Title: Objection Three! What’s the Point?
Again, let me stress how pleased I am with our progress this far in Romans Chapter 9. Today we will come to a conclusion of sorts that we have been building to for the last four weeks. Today’s sermon will not finish out chapter nine (I hope that will come within the next two weeks) but today’s sermon will “finalize” Paul’s argument in a way, showing the REASON that God has prepared both vessels of honor and vessels of wrath out of the same lump of clay that is humanity.
What is the point, what is God’s purpose?
Let me first acknowledge that trying to figure out God’s purpose can be a really slippery slope. Often, the things that occur in our lives that at first seem bad, or pointless, often carry deep meaning for us later in life.
Today, of course, is Mother’s Day, and I’d like to share something with you from my relationship with my mother, who is with us today. This is an excerpt from a “Spiritual Autobiography” that was one my assignments during my first year at seminary. I recently came across is while trying to clean out my hard drive and I think it is poignant, both in light of mother’s day, and in light of us trying to grasp God’s purposes.
(Read excerpt)
You see, these things could have very easily be seen as negatives in both my mother and my life early on.
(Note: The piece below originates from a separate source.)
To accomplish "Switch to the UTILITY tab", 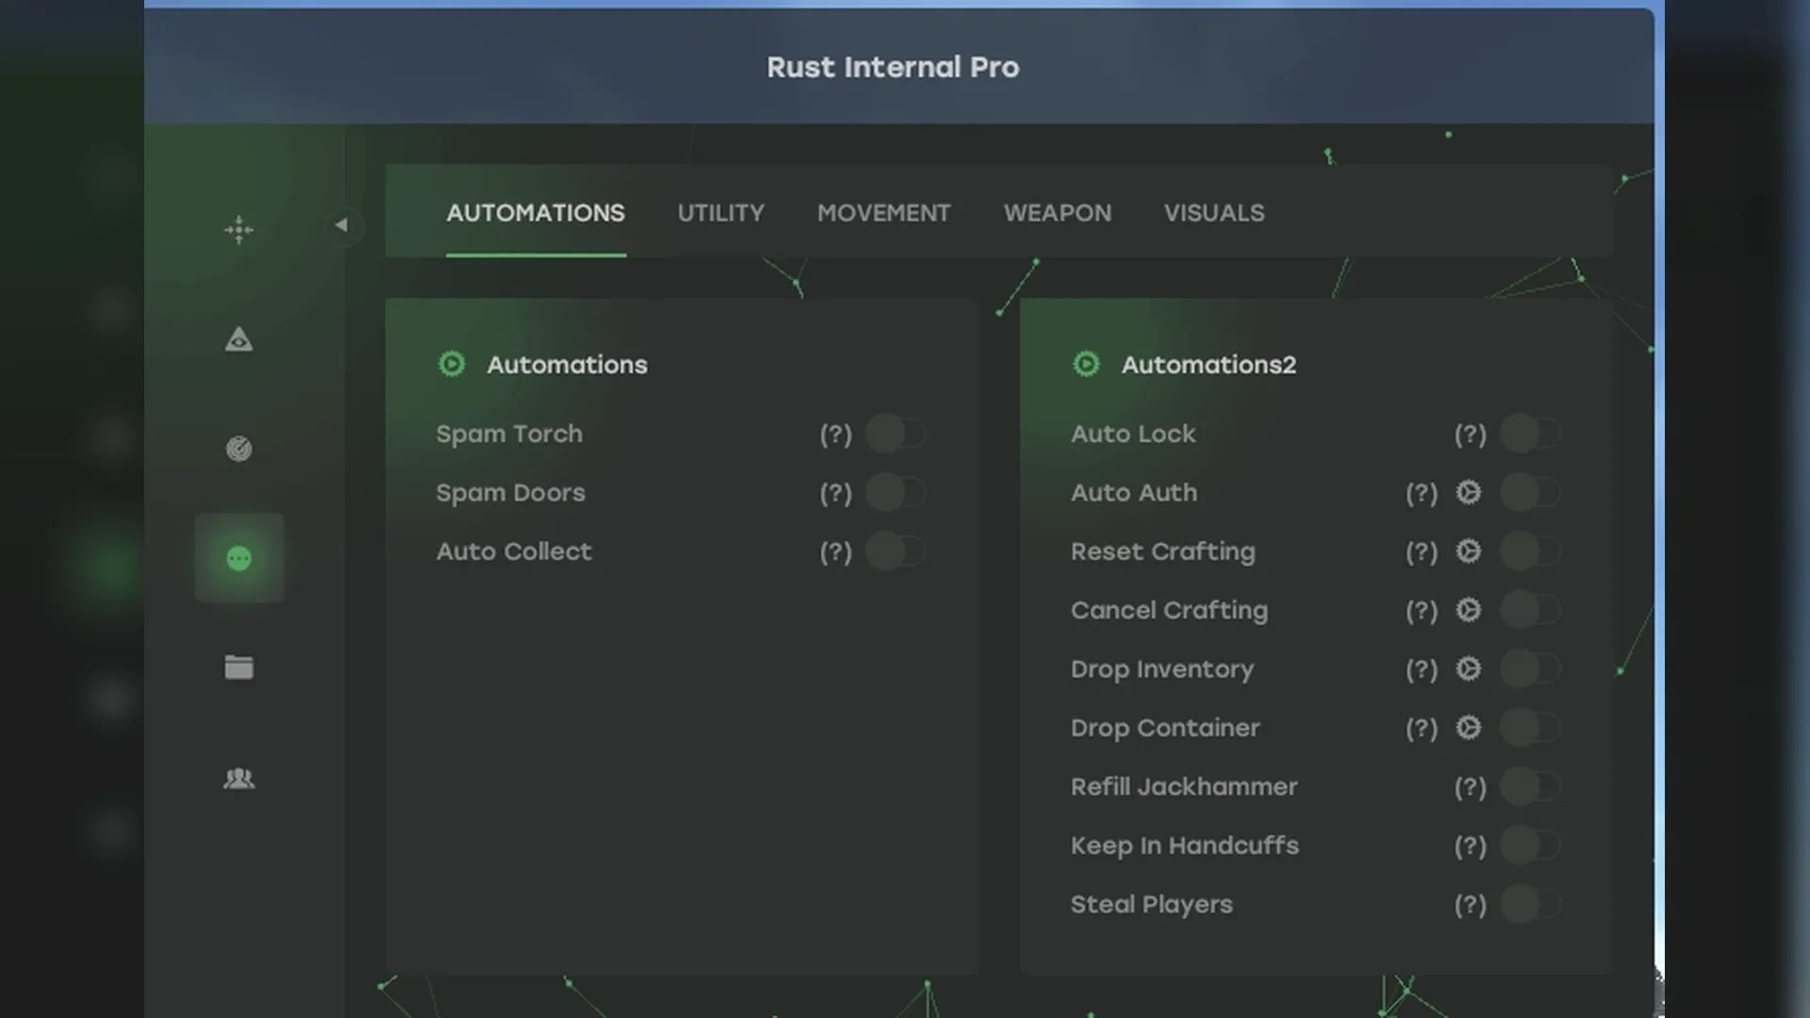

But they caused, forced if you will, my mother to trust and depend on God, and when the time came, I was “taken back” as much to my surprise as anyone’s and called into the ministry.
Remember what thought we concluded with last week. “I am compelled by the Holy Spirit to trust God the most when I do not understand what He is doing.”
With that in mind, Paul does offer to us an explanation of WHY God has chosen to do what he has with humanity.
(Read vv.22-24)
In other words, what Paul offers is this explanation:
“Perhaps God wants us to understand his power, to understand his wrath, to understand his absolute hatred for sin. And the point of the lives of the vessels of wrath is to allow Him to show his absolute and perfect justice. In fact, he hates their sin, but he endures it, because it allows him to illustrate his perfect justice.
And, on the other hand, you have us, sinners just like the vessels prepared for destruction. But in us, God has laid forth another plan, a plan of mercy, a plan of forgiveness, a plan of glory. He endures our sin as well, but in order to illustrate His perfect mercy, we receive a different fate in the unearned gift of salvation through the blood of Christ Jesus.”
Two thoughts come to mind here.
Last week we talked about “fair.” Is God fair in his decision? You don’t want fair. Trust me. Fair is what the vessels of destruction receive. Fair is getting exactly what you deserve. Hell is fair. You want mercy. You want the gospel message. You want the blood of Jesus.
Now the second thought:
Would we really understand God’s mercy if we did not understand God’s Justice? If everyone was saved, it would be long before we’d forget that God is just, and feel that God is doing for us what He should, what he does for everyone, because, after all, what’s the alternative?
Many of you, who have spent any considerable time here at Heritage know that one of my theological “pet peeves” is replacing a characteristic of something with the whole of who or what that something is.
Nowhere is this more prevalent when someone says, “God wouldn’t destine some to heaven and some to Hell, because God is Love.
Yes, God is the perfect expression of Love. But that is not the entirety of His character. This is a debate that I have gone round and round with some of my closest family members for years. If you read the Bible (and again, let me stress that most people calling themselves Christians do not read the Bible) you will see that Love, perfect Love is part of who God is, but he is also Perfect Justice, Perfect Jealousy, Perfect Wrath, Perfect Righteousness, and so on.
How do we know these things: God tells us this is who he is in the Bible!
Therefore, the issues we’ve been discussing for the last month are not about how you feel about God, they are not about what you’ve been taught up until this point in your walk, they are simply about this: do you believe the Bible is God’s infallible word, and what does it say about salvation?